Lembrete sobre varíola e Monkeypox (II)
A varíola era uma doença que existiu, mas que já não existe. Em 1980, foi erradicada pela vacinação.
Era uma doença com manifestações cutâneas, quase sempre, muito exuberantes que permitiam o diagnóstico rápido, sobretudo em contexto epidémico. Nem sempre tinha a mesma gravidade, visto que, por vezes, o quadro clínico era mais ligeiro. Em Portugal, esta forma minor foi designada de "alastrim", enquanto que a erupção intensa era conhecida, em linguagem popular, como "bexigas".
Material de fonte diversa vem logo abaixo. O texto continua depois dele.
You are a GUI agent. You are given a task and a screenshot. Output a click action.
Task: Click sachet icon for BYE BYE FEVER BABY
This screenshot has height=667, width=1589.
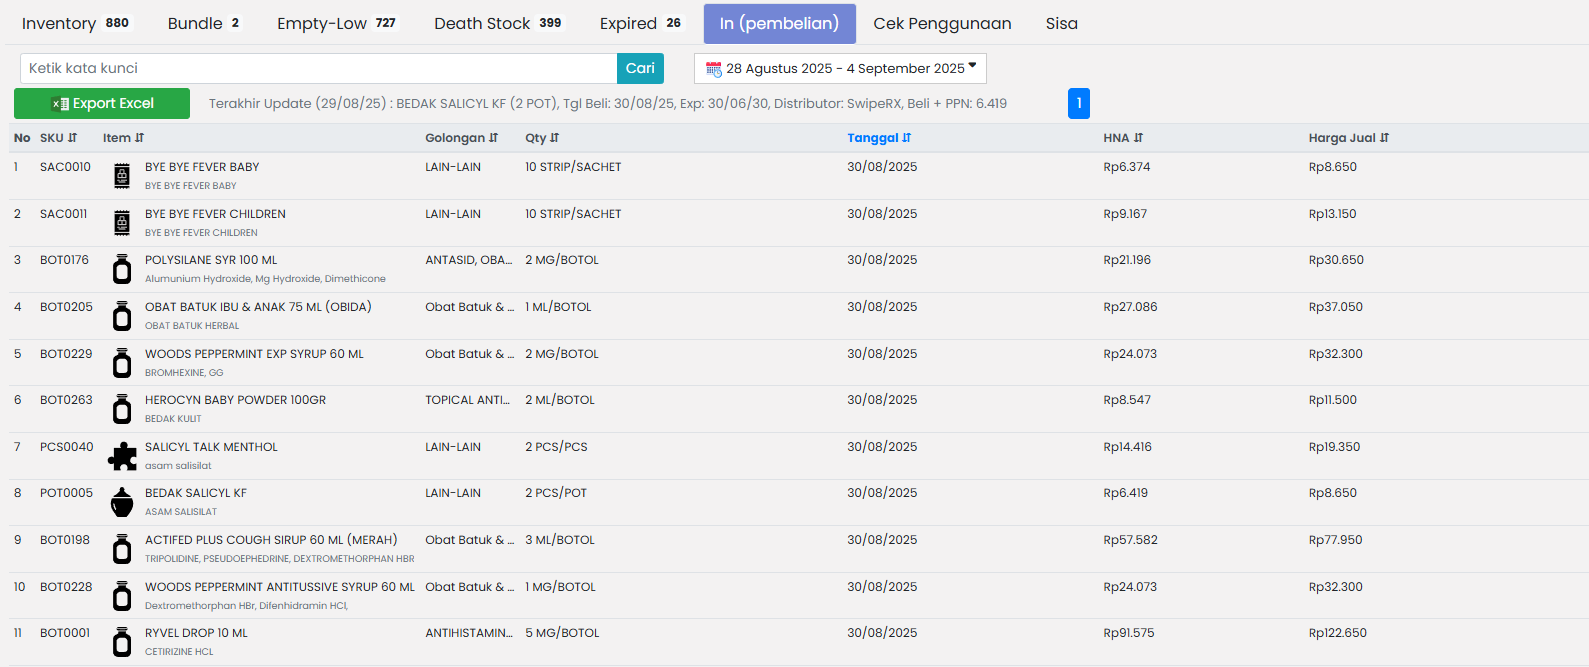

No tempo antes de 1980, as epidemias de varíola eram devastadoras como causa de morte e de doença, em especial de cegueira, quando as lesões atingiam os tecidos oculares. A par da peste, da cólera e da tuberculose, a varíola integrava o grupo das doenças consideradas como major killers.
A varíola era uma infeção exclusiva de seres humanos, sublinhe-se. Nunca houve varíola em animais, nem sequer em macacos. As próprias pessoas doentes eram o reservatório do vírus. Eram elas que transmitiam a infeção por via respiratória, à distância ou por contacto direto com as lesões.
No mundo de hoje, não há varíola. Persiste, no entanto, em África, uma OUTRA doença, mas animal, em macacos e em roedores que é provocada por um vírus aparentado, do mesmo género, mas com genoma diferente: o vírus da monkeypox ou também designado pela sigla VMPX. Há duas estirpes distintas deste vírus: uma descoberta nos roedores e símios da África Ocidental e outra nas florestas do Congo (ex-Zaire). A primeira é menos agressiva. As estirpes do vírus da monkeypox, bem como a doença animal que causam, ainda permanecem porque, naturalmente, nunca houve vacinação de macacos...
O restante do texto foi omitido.